Identifying functional targets from transcription factor binding data using SNP perturbation

Abstract

AbstractTranscription factors (TFs) play a key role in transcriptional regulation by binding to DNA to initiate the transcription of target genes. Techniques such as ChIP-seq and DNase-seq provide a genome-wide map of TF binding sites but do not offer direct evidence that those bindings affect gene expression. Thus, these assays are often followed by TF perturbation experiments to determine functional binding that leads to changes in target gene expression. However, such perturbation experiments are costly and time-consuming, and have a well-known limitation that they cannot distinguish between direct and indirect targets.
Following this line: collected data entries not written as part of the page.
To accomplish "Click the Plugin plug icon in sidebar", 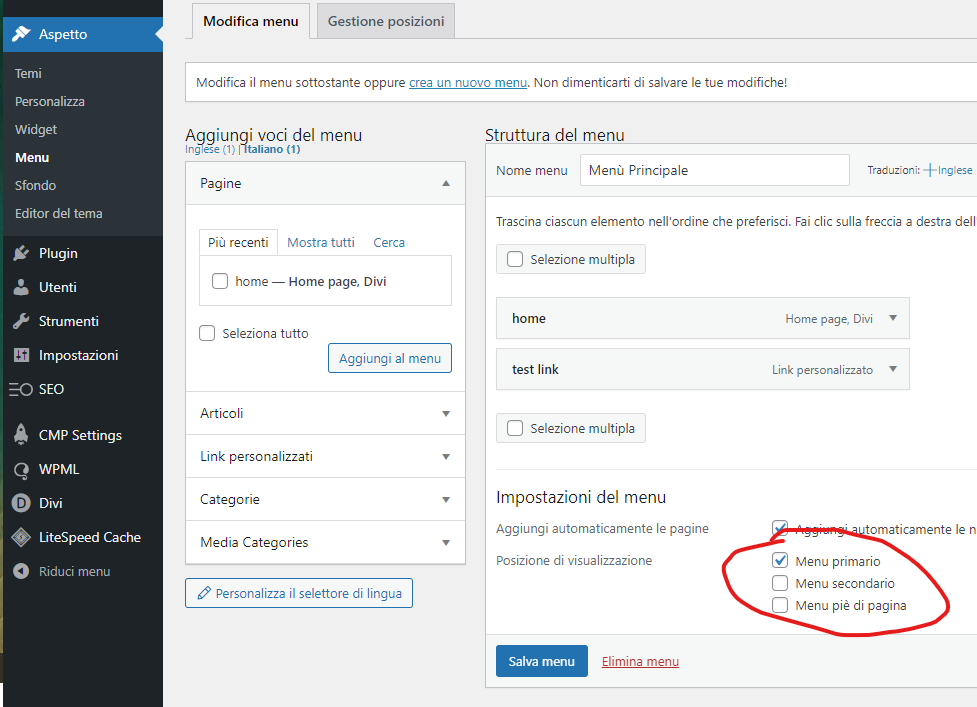I will click(21, 254).
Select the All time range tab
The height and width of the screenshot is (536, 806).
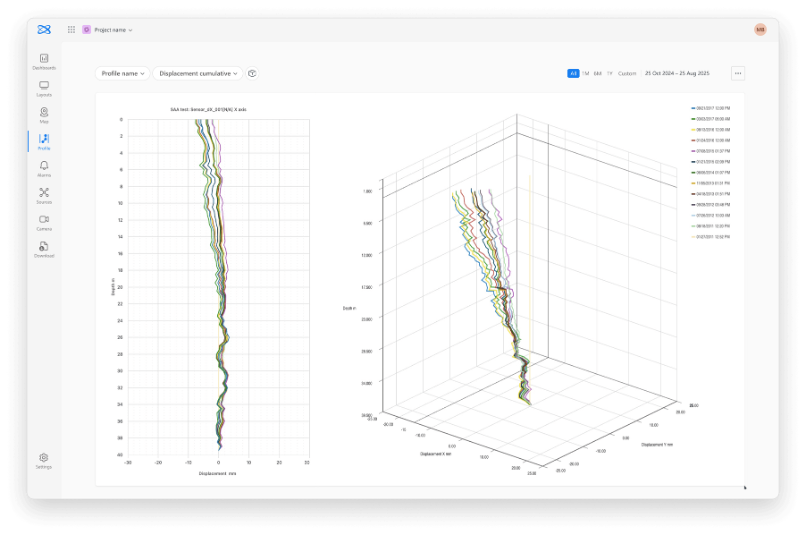coord(573,73)
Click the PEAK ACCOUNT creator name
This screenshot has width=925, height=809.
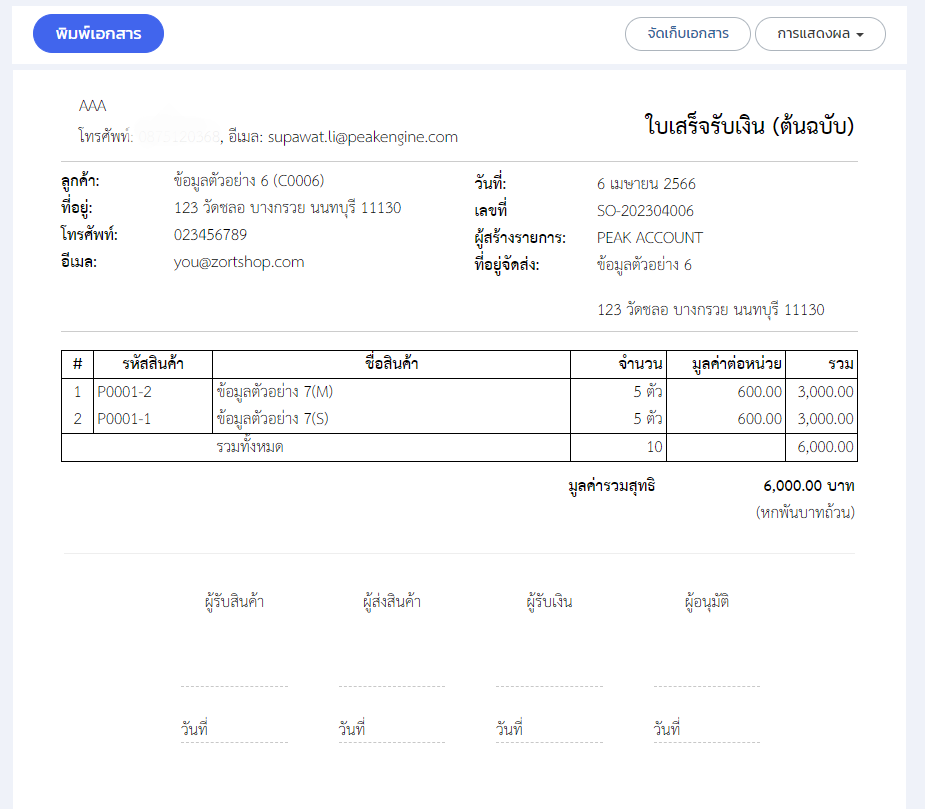(x=649, y=238)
In this study, we propose to use the naturally occurring perturbation of gene expression by genetic variation captured in population SNP and expression data to determine functional targets from TF binding data. We introduce a computational methodology based on probabilistic graphical models for isolating the perturbation effect of each individual SNP, given a large number of SNPs across genomes perturbing the expression of all genes simultaneously. Our computational approach constructs a gene regulatory network over TFs, their functional targets, and further downstream genes, while at the same time identifying the SNPs perturbing this network. Compared to experimental perturbation, our approach has advantages of identifying direct and indirect targets, and leveraging existing data collected for expression quantitative trait locus mapping, a popular approach for studying the genetic architecture of expression. We apply our approach to determine functional targets from the TF binding data for a lymphoblastoid cell line from the ENCODE Project, using SNP and expression data from the HapMap 3 and 1000 Genomes Project samples. Our results show that from TF binding data, functional target genes can be determined by SNP perturbation of various aspects that impact transcriptional regulation, such as TF concentration and TF-DNA binding affinity.